Any course on Data Structures and Algorithms will try to teach you about three things:

  1. It will present a collection of commonly used data structures and algorithms. These form a programmer’s basic “toolkit”. For many problems, some data structure or algorithm in the toolkit will provide a good solution. We focus on data structures and algorithms that have proven over time to be most useful.
  2. It will introduce the idea of tradeoffs, and reinforce the concept that there are costs and benefits associated with every data structure or algorithm. This is done by describing, for each data structure, the amount of space and time required for typical operations. For each algorithm, we examine the time required for key input types.
  3. It will teach you how to measure the effectiveness of a data structure or algorithm. Only through such measurement can you determine which data structure in your toolkit is most appropriate for a new problem. The techniques presented also allow you to judge the merits of new data structures that you or others might invent.

There are often many approaches to solving a problem. How do we choose between them? At the heart of computer program design are two (sometimes conflicting) goals:

  1. To design an algorithm that is easy to understand, code, and debug.
  2. To design an algorithm that makes efficient use of the computer’s resources.

Ideally, the resulting program is true to both of these goals. We might say that such a program is “elegant.” While the algorithms and program code examples presented here attempt to be elegant in this sense, it is not the purpose of this book to explicitly treat issues related to goal (1). These are primarily concerns for the discipline of Software Engineering. Rather, we mostly focus on issues relating to goal (2).

How do we measure efficiency? Our method for evaluating the efficiency of an algorithm or computer program is called asymptotic analysis. Asymptotic analysis also gives a way to define the inherent difficulty of a problem. Throughout the book we use asymptotic analysis techniques to estimate the time cost for every algorithm presented. This allows you to see how each algorithm compares to other algorithms for solving the same problem in terms of its efficiency.

A Philosophy of Data Structures

You might think that with ever more powerful computers, program efficiency is becoming less important. After all, processor speed and memory size still continue to improve. Won’t today’s efficiency problem be solved by tomorrow’s hardware?

The short answer to this question is no!

It is not at all certain that a twice as fast computer can solve twice as large problems. On the contrary – most interesting problems are very difficult, in the sense that if we increase the computing power we can still only solve a very small increase in the size of the problem.

As we develop more powerful computers, our history so far has always been to use that additional computing power to tackle more complex problems, be it in the form of more sophisticated user interfaces, bigger problem sizes, or new problems previously deemed computationally infeasible. More complex problems demand more computation, making the need for efficient programs even greater. Unfortunately, as tasks become more complex, they become less like our everyday experience. So today’s computer scientists must be trained to have a thorough understanding of the principles behind efficient program design, because their ordinary life experiences often do not apply when designing computer programs.

In the most general sense, a data structure is any data representation and its associated operations.
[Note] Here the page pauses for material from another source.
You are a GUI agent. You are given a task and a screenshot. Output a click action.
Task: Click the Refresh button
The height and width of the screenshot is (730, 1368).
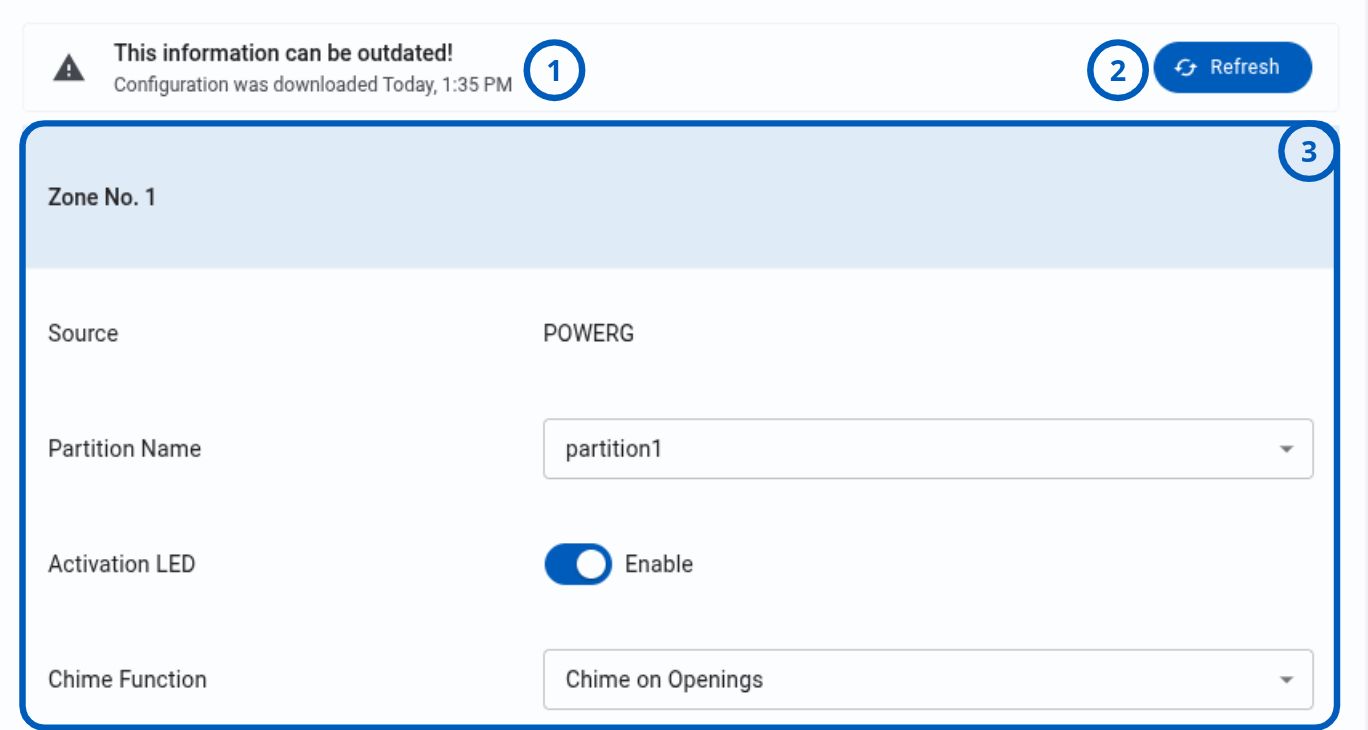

Even an integer or floating point number stored on the computer can be viewed as a simple data structure. More commonly, people use the term “data structure” to mean an organization or structuring for a collection of data items. A sorted list of integers stored in an array is an example of such a structuring. These ideas are explored further in a discussion of Abstract Data Types.

Given sufficient space to store a collection of data items, it is always possible to search for specified items within the collection, print or otherwise process the data items in any desired order, or modify the value of any particular data item. The most obvious example is an unsorted array containing all of the data items. It is possible to perform all necessary operations on an unsorted array. However, using the proper data structure can make the difference between a program running in a few seconds and one requiring many days. For example, searching for a given record in a hash table is much faster than searching for it in an unsorted array.

A solution is said to be efficient if it solves the problem within the required resource constraints. Examples of resource constraints include the total space available to store the data – possibly divided into separate main memory and disk space constraints – and the time allowed to perform each subtask. A solution is sometimes said to be efficient if it requires fewer resources than known alternatives, regardless of whether it meets any particular requirements. The cost of a solution is the amount of resources that the solution consumes. Most often, cost is measured in terms of one key resource such as time, with the implied assumption that the solution meets the other resource constraints.